EXERCISE GOAL:
Write out the data below verbatim, every line in its original order.

EXERCISE INPUT:
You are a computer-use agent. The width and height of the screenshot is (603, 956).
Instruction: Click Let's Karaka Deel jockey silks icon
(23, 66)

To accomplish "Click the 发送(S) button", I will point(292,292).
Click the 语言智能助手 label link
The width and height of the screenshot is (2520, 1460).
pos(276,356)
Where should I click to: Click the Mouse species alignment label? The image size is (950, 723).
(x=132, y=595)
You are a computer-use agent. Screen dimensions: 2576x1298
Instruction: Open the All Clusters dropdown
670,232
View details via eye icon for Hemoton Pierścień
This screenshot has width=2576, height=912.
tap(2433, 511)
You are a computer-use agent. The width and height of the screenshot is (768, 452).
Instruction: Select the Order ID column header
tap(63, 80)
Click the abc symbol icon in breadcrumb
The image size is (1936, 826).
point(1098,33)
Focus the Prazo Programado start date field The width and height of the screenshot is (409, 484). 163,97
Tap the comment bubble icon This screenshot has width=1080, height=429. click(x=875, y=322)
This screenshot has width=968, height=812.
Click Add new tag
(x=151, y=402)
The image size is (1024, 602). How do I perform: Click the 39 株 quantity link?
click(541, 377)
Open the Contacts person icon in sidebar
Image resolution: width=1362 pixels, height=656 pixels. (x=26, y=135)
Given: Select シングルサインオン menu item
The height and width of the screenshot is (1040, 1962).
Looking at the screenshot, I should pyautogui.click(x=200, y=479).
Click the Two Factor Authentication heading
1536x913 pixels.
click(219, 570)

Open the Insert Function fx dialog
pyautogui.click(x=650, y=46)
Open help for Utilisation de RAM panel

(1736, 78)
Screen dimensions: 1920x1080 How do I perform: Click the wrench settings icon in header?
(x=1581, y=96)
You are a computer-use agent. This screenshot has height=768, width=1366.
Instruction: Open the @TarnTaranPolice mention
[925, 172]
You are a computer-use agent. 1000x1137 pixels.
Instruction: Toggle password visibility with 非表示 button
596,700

TASK RESULT:
You are a computer-use agent. The width and height of the screenshot is (603, 956).
Instruction: Click Let's Karaka Deel jockey silks icon
(23, 66)

To accomplish "Click the 发送(S) button", I will point(292,292).
Click the 语言智能助手 label link
The width and height of the screenshot is (2520, 1460).
pos(276,356)
Where should I click to: Click the Mouse species alignment label? The image size is (950, 723).
(x=132, y=595)
You are a computer-use agent. Screen dimensions: 2576x1298
Instruction: Open the All Clusters dropdown
670,232
View details via eye icon for Hemoton Pierścień
This screenshot has width=2576, height=912.
tap(2433, 511)
You are a computer-use agent. The width and height of the screenshot is (768, 452).
Instruction: Select the Order ID column header
tap(63, 80)
Click the abc symbol icon in breadcrumb
The image size is (1936, 826).
point(1098,33)
Focus the Prazo Programado start date field The width and height of the screenshot is (409, 484). 163,97
Tap the comment bubble icon This screenshot has width=1080, height=429. click(x=875, y=322)
This screenshot has width=968, height=812.
Click Add new tag
(x=151, y=402)
The image size is (1024, 602). How do I perform: Click the 39 株 quantity link?
click(541, 377)
Open the Contacts person icon in sidebar
Image resolution: width=1362 pixels, height=656 pixels. (x=26, y=135)
Given: Select シングルサインオン menu item
The height and width of the screenshot is (1040, 1962).
Looking at the screenshot, I should pyautogui.click(x=200, y=479).
Click the Two Factor Authentication heading
1536x913 pixels.
click(219, 570)

Open the Insert Function fx dialog
pyautogui.click(x=650, y=46)
Open help for Utilisation de RAM panel

(1736, 78)
Screen dimensions: 1920x1080 How do I perform: Click the wrench settings icon in header?
(x=1581, y=96)
You are a computer-use agent. This screenshot has height=768, width=1366.
Instruction: Open the @TarnTaranPolice mention
[925, 172]
You are a computer-use agent. 1000x1137 pixels.
Instruction: Toggle password visibility with 非表示 button
596,700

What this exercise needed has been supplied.